12. The Supreme Court while disposing of the appeal held that the decision in Rafiq’s case (supra) cannot have any application to the facts and circumstances of the case.

13. The Supreme Court also observed that since the Judgment under appeal is exclusively based on the decision of the Supreme Court in Raflq’s case, it is necessary to ascertain the same properly and accordingly noted in observation as under :–

“The disturbing feature of the case is that under our present adversary legal system where the parties generally appear through their advocates.

the obligation of the parties is to select his advocate, brief him, pay the fees demanded by him and then trust the learned Advocate to do the rest of the things. The party may be a villager or may belong to a rural area and may have no knowledge of the court’s procedure. After engaging a lawyer, the party may remain supremely confident that the lawyer will look after his interest. At the time of the hearing of the appeal, the personal appearance of the party is not only not required but harely useful. Therefore, the party having done everything in his power to effectively participate in the proceedings can rest assured that he has neither to go to the High Court to inquire as to what is happening in the High Court with regard to his appeal nor is he to act as a watchdog of the advocate that the latter appears in the matter, when it is listed.
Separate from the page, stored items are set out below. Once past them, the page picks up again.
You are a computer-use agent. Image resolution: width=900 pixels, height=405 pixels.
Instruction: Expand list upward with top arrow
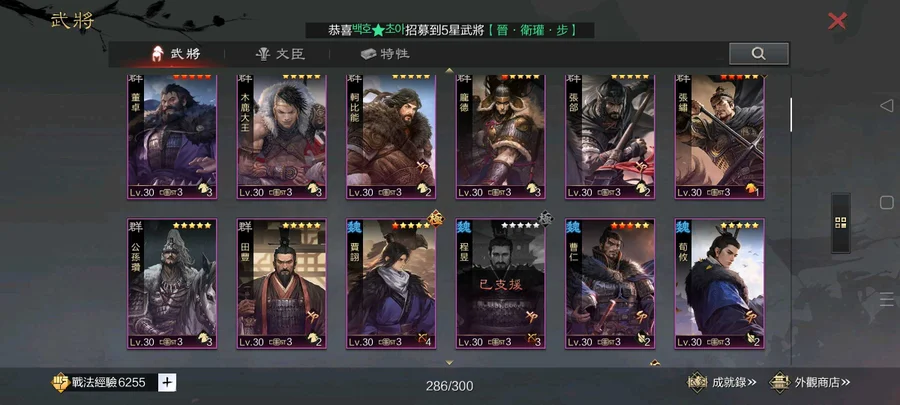coord(449,71)
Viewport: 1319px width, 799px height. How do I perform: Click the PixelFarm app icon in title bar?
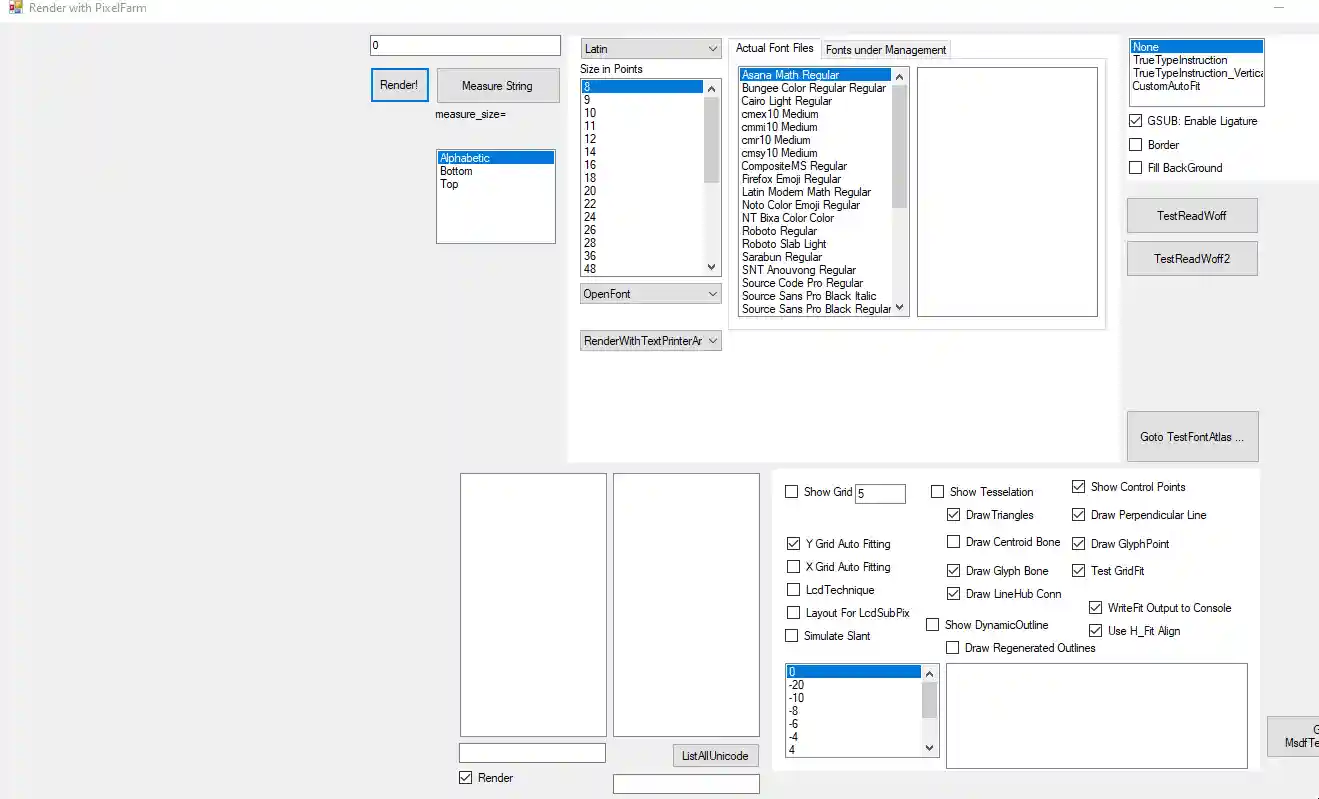pyautogui.click(x=15, y=8)
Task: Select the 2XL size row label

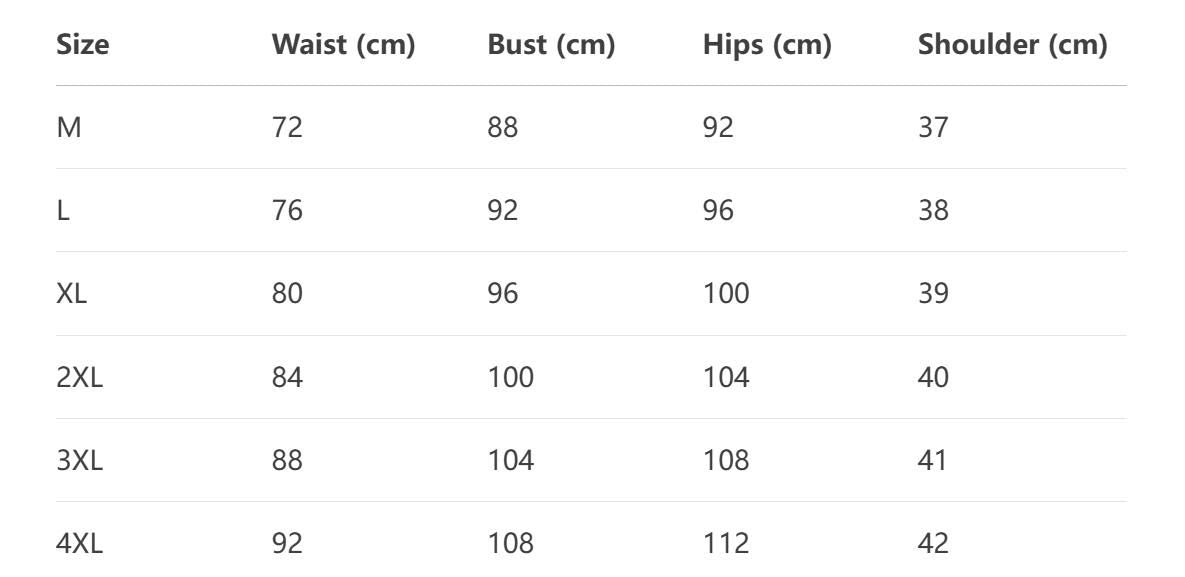Action: tap(80, 377)
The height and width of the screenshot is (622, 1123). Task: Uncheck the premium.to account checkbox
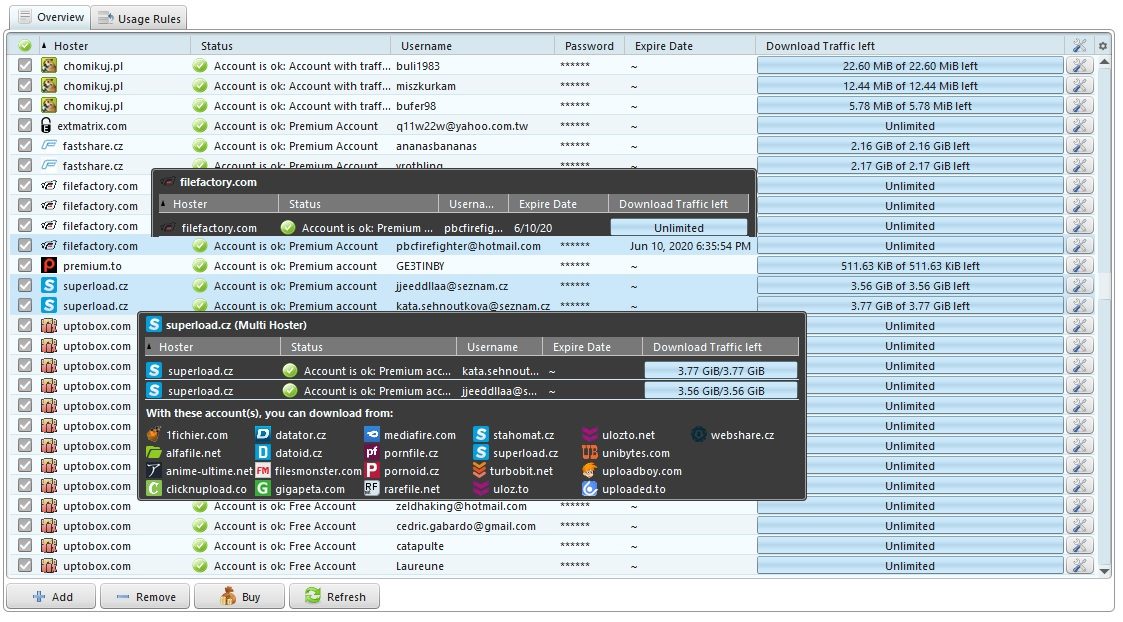point(25,265)
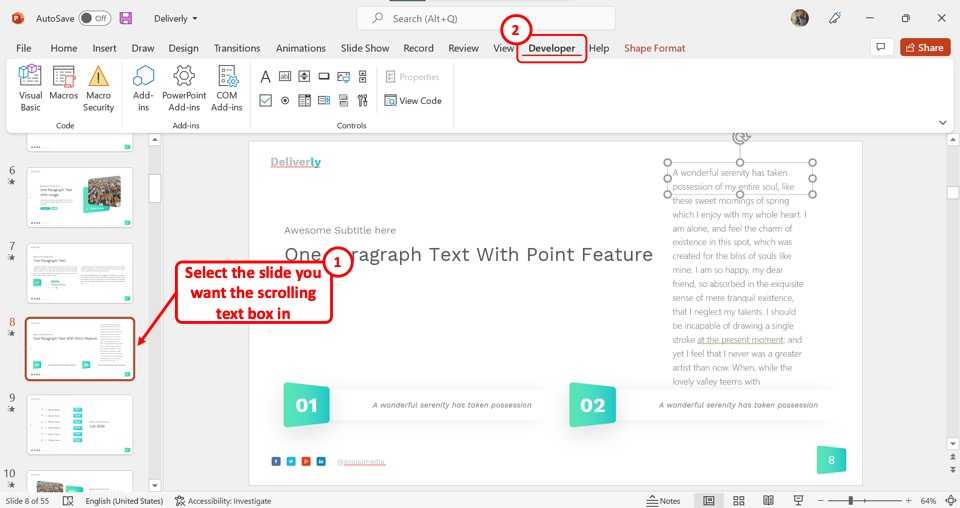Adjust the zoom slider in status bar
Viewport: 960px width, 508px height.
pos(851,500)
It is not part of his Job.”

14. The Supreme Court also took note of the practice prevailing in the High Court of Allahabad among the lawyers to remain absent when they did not like a particular Bench and that the absence of the appellants advocate in the High Court was in accordance with the said practice, which should not be encouraged and the Supreme Court took the view such deliberate iv action on the part of the lawyer cannot be encouraged.
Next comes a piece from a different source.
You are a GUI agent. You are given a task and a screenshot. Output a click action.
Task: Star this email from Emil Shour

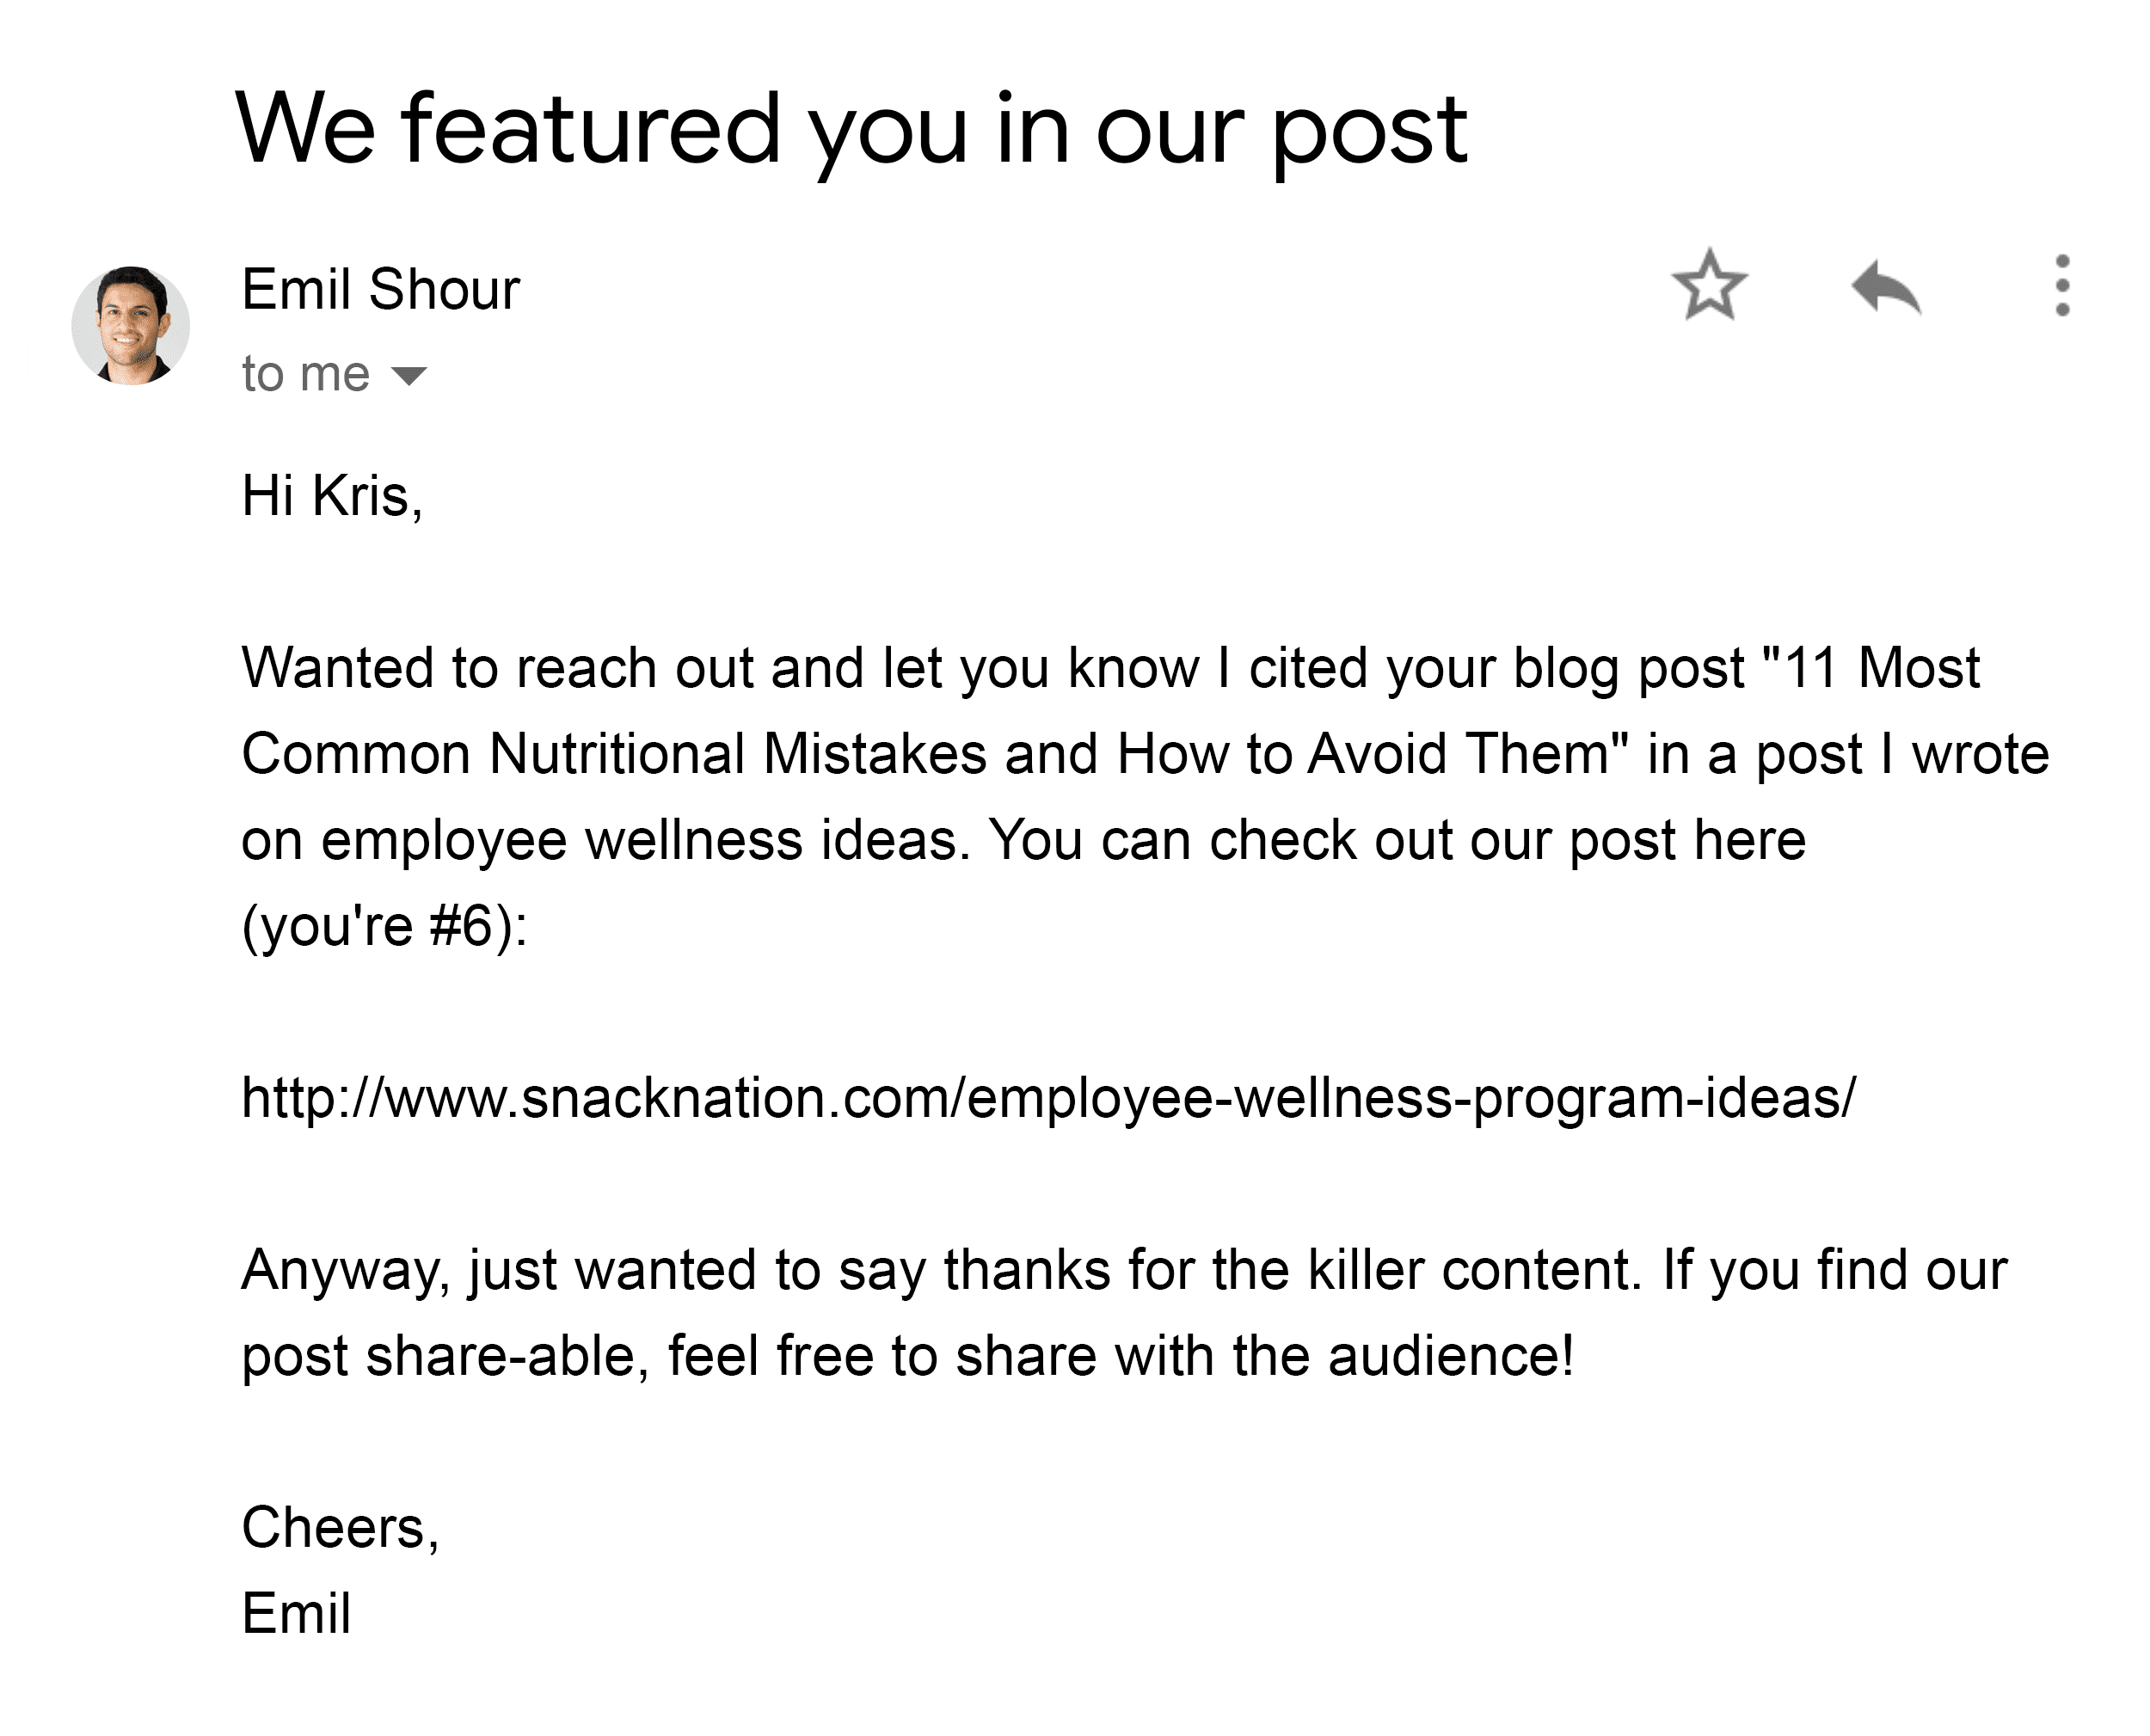(1709, 286)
15. In the instant case, however, although the appellant is the same company the case made out that the appellant’s Advocate fell ill and could not appear, was not controverted by filing any affidavit-in-opposition. The other allegations contained in the petition were also not controverted as already noted by filing an affidavit-in-opposition by the respondent and as such their appears to be no dispute with regard to the same and the other allegations made in the petition as more particularly dealt with hereinafter.

16. We are of the view in the instant case that the facts and circumstances are entirely different and the said principles laid down in the said decision in Salil Dutta’s case (supra) cannot apply.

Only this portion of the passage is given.